The failure to compel disclosure of the informer's identity resulted in a miscarriage of justice with respect to both counts. (See Cal. Const., art. VI, § 4 1/2.)
The judgment and the order denying a new trial are reversed.
Carter, J., Traynor, J., and Schauer, J., concurred.
There is a clear distinction between the present case and the McShann case. Here defendant was not arrested until three months after the alleged offenses had been committed. Officer Renty testified that defendant was the person who had made both sales. Defendant denied any participation in either sale. In other words, the defense was based upon the claim that Officer Renty had been mistaken in identifying defendant as the person who had made the two sales. Under these circumstances the majority properly conclude that testimony of the informer as to the identity of the person involved could have been of material benefit to the defense.
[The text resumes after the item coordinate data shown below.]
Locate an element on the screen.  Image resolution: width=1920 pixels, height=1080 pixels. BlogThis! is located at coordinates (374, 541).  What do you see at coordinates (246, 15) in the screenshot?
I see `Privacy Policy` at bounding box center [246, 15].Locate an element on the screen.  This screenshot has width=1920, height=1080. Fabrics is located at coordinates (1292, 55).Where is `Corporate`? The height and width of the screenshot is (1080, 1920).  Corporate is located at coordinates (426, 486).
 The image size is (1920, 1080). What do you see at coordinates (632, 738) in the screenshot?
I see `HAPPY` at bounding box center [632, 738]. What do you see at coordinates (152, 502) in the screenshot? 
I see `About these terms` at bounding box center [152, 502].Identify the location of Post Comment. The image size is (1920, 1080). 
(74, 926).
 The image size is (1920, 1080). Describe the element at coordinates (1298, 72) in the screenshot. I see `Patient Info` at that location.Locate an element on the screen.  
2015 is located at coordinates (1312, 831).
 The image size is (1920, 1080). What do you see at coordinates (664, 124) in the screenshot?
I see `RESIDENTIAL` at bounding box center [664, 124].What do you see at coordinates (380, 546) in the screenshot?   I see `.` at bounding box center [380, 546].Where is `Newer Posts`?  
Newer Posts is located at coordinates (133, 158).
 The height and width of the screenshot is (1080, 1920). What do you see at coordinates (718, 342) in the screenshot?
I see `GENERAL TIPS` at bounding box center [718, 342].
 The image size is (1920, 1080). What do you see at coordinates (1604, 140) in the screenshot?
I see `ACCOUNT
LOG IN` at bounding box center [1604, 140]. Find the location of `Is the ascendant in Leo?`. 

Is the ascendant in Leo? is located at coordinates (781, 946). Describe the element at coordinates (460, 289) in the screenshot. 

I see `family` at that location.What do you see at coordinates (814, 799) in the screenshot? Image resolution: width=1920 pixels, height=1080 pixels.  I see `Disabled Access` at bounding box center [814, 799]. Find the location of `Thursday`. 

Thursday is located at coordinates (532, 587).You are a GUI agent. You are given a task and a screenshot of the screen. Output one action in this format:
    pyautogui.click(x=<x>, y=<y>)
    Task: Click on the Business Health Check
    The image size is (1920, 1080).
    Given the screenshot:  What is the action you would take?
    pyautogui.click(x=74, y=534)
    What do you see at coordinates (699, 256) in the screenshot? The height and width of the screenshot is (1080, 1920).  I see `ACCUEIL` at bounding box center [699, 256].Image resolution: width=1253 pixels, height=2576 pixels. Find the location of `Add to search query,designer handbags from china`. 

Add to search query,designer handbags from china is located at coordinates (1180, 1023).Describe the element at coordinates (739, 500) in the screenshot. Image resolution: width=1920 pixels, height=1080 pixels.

In the McShann case, however, defendant was arrested at the time of the second offense, namely possession, while he actually had narcotics on his person. No question of identity was involved. Following the guiding principles declared in Roviaro v. United States, 353 U.S. 53 [77 S.Ct. 623, 1 L.Ed.2d 639], as to the conditions which require the disclosure of the name of the informer, and "balancing the public interest in protecting the flow of information against the individual's right to prepare his defense" (p. 62), I am of the opinion that the balance is in favor of the "individual's right" here but that the balance was in favor of the "public interest" in the McShann case insofar as the second count of possession was concerned.
Shenk, J., and McComb, J., concurred.
Respondent's petition for a rehearing was denied January 14, 1959.